▸ STATED TASK: Reproduce all of the records below in full, requests included, and shift every coordinate in the answers by adding 125 to it.

>>>

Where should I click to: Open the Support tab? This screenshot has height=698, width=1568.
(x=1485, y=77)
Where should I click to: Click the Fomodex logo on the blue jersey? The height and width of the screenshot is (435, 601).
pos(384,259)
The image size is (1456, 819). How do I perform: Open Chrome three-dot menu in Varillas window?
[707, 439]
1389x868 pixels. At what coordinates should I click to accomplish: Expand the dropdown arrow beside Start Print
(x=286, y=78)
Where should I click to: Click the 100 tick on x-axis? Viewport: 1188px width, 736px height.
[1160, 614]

<<<

▸ THE COMPLETED TASK:
Where should I click to: Open the Support tab? This screenshot has height=698, width=1568.
(x=1610, y=202)
Where should I click to: Click the Fomodex logo on the blue jersey? The height and width of the screenshot is (435, 601).
pos(509,384)
The image size is (1456, 819). How do I perform: Open Chrome three-dot menu in Varillas window?
[832, 564]
1389x868 pixels. At what coordinates should I click to accomplish: Expand the dropdown arrow beside Start Print
(x=411, y=203)
Where should I click to: Click the 100 tick on x-axis? Viewport: 1188px width, 736px height.
[1285, 739]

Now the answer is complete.